3, no 4 very small eggs. Damn these eggs are tiny!
Shake the baking soda into the cup of your hand until you get about 1 tsp. Where the hell is my baking powder?!?
1 tsp Baking Powder.
Take the giant resturant size jug of Vanilla extract that you got from your dad’s friend and try not to spill more than a tablespoon into the batter.
A drizzle of Maple Syrup because the batter is looking a little thick.
A sprinkle of cinnamon.
1/2 Tablespoon of sea salt, and if you’re not putting sea salt in your cookies yet, you’re missing out!
1/2 cup Cocoa Powder, because no kid is eating a brown cookie with weird seeds in it unless its chocolate. Chocolate hides all sins.
1/2 bag of Chocolate trail mix.
Yeah, you read me right. Trail mix. I once made chick pea, pretzel cookies with trail mix and my kid still says they were the best cookies ever.
1. Pre-heat oven to…. I don’t know, what’s the temperature of the oven for the pizza that’s in there? Nah, that’s too high, try pre-heating to 350.
2. Mix everything but the trail mix together either by hand or by mixer.
3. Add Trail mix. Mix again. Slower, stuff was just jumping out of the bowl.
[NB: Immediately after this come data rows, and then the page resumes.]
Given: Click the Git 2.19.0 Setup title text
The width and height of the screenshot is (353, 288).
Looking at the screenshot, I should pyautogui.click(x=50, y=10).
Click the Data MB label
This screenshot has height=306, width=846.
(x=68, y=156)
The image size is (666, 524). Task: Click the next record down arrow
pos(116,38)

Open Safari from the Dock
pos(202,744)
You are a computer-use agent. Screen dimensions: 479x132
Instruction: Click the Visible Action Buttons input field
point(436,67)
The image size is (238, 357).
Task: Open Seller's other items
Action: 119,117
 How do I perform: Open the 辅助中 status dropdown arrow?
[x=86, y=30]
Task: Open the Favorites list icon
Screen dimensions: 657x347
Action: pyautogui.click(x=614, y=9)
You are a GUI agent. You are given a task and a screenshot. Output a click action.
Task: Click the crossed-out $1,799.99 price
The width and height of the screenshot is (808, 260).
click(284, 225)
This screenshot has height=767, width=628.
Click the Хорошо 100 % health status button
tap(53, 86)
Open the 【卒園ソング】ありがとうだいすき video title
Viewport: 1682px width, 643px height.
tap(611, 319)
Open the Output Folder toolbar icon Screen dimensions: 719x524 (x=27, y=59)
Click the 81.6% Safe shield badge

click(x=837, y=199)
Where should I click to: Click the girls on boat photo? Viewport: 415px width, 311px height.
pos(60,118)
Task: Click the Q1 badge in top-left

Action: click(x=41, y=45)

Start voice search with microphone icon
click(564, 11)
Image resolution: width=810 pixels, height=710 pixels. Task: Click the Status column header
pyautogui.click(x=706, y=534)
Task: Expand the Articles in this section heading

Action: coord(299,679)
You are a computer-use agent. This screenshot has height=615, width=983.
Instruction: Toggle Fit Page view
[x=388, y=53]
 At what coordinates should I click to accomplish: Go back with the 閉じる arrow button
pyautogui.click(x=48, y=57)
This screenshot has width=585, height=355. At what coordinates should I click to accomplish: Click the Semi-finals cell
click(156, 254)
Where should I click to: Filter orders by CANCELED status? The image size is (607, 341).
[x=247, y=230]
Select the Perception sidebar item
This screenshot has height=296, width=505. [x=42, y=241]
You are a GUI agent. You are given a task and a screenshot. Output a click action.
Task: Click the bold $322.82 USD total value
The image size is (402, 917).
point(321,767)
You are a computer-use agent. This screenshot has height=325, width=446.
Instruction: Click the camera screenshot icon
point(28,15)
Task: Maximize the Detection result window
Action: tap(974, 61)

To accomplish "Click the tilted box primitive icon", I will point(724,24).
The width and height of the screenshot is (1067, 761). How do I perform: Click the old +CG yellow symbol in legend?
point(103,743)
4. Scoop out with that one really big spoon you have with the other silverware. Kinda make them round by hand. Wait, grease the cookie sheet first. Place the cookie on greased sheet.
5. Bake for 20-28 minutes, or until they look done and aren’t wet in the middle.
6. Shoo children away because the cookies have to cool before you can eat them. Immediately eat one off the tray the moment you’re in the cleat. Damn, you burned your mouth again, oh well! Worth it, because, cookie! Serve.
Okay, I admit it, these cookies aren’t really all that healthy.
What was this really about? Emptying the cupboards and creating food for my family.
Times have changed. Groceries are expensive. But food still needs to be made. Some days you just look in the fridge and say “There is no food” We’re all guilty of this. Food is all around us, it just takes time, creativity, and effort.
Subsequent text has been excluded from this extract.